The untold story of a McLaren F1 racing the British Army in Hong Kong

As soon as I saw this photo I had to know the story. There are too many markers of a very specific time: a McLaren F1, a British Army Helicopter, a Hong Kong airbase. What's happening here?

Back in the early '90s, Gordon Murray and Ron Dennis were trying to garner interest for their nascent McLaren F1 sports car project so they built a fifth prototype model. The first four models were used for drivetrain testing and crashing into things to make the government folks happy.


The fifth, XP5, was used as a promotional vehicle.

At the same time, the British still had control of Hong Kong as part of a long-standing agreement with China, but their days there were numbered. The RAF and British Army still had units at Shek Kong Military Base on the southern end of the Island.

All of these elements came together in 1993 during McLaren's little pre-production roadshow. According to Sean Li, who took this photo and attended, Murray and Dennis brought the car to Hong Kong with driver Dr. Jonathan Palmer to show it off.


Unable to drive the car on public roads they set out for the airstrip to demonstrate the car's abilities. This is where things suddenly got interesting and our amazing photo was made (click or right-click on this smaller one to download the full image).

Most people were given passenger rides, with Palmer driving, doing speed runs up and down the airstrip. I don't know whether it was pre-planned, but one of the officers on base thought it would be interesting to do a drag race between one of their helicopters and the F1. The helicopter hovered next to the car for a few seconds, abruptly pitched down to accelerate, but the McLaren quickly caught up and blew right by.

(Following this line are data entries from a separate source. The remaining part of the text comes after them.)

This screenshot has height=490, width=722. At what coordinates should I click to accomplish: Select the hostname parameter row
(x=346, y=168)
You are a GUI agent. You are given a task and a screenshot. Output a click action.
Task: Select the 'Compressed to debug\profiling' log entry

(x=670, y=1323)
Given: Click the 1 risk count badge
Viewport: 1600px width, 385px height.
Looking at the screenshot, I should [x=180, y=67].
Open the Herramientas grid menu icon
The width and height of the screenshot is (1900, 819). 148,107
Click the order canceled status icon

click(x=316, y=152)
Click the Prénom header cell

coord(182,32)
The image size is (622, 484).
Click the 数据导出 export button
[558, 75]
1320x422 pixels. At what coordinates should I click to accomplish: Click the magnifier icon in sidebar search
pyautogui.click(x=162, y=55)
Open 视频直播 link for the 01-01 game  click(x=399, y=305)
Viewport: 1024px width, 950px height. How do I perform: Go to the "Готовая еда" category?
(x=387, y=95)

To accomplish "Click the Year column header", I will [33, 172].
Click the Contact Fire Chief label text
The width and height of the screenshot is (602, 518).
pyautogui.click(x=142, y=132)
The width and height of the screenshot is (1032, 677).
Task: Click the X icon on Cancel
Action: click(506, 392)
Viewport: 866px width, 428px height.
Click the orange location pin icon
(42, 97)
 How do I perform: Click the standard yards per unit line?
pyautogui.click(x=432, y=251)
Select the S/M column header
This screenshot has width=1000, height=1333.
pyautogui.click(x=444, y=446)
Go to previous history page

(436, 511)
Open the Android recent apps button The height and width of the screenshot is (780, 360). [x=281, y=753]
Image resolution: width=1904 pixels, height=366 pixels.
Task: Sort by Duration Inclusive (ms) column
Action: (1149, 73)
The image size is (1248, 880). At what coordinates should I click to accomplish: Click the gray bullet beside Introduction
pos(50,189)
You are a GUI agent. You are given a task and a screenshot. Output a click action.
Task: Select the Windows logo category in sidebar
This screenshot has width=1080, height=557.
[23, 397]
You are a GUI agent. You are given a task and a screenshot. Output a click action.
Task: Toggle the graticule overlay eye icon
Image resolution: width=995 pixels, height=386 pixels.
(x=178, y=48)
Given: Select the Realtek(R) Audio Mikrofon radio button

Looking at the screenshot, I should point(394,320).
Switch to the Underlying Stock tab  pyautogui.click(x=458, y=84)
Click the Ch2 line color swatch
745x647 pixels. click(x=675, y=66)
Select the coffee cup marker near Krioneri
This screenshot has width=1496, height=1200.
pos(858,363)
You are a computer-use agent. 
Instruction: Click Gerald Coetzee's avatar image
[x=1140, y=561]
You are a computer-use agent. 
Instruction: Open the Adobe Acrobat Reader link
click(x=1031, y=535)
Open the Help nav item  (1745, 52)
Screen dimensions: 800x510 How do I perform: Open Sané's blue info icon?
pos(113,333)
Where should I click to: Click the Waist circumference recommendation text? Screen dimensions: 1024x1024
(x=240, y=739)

It makes sense. The helicopter looks like a Westland Scout which, unlike the British supercar, could barely do 132 mph on a good day. It didn't stand a chance.

British military units have mostly pulled out of Hong Kong and the airbase is being used by the People's Liberation Army. Despite the official absence, the island still hosts a showing of British firepower. According to Li there are still a few original McLaren F1s in HK and the new MP4-12C will be displayed in a new company showroom.


The sun never sets on the British supercar.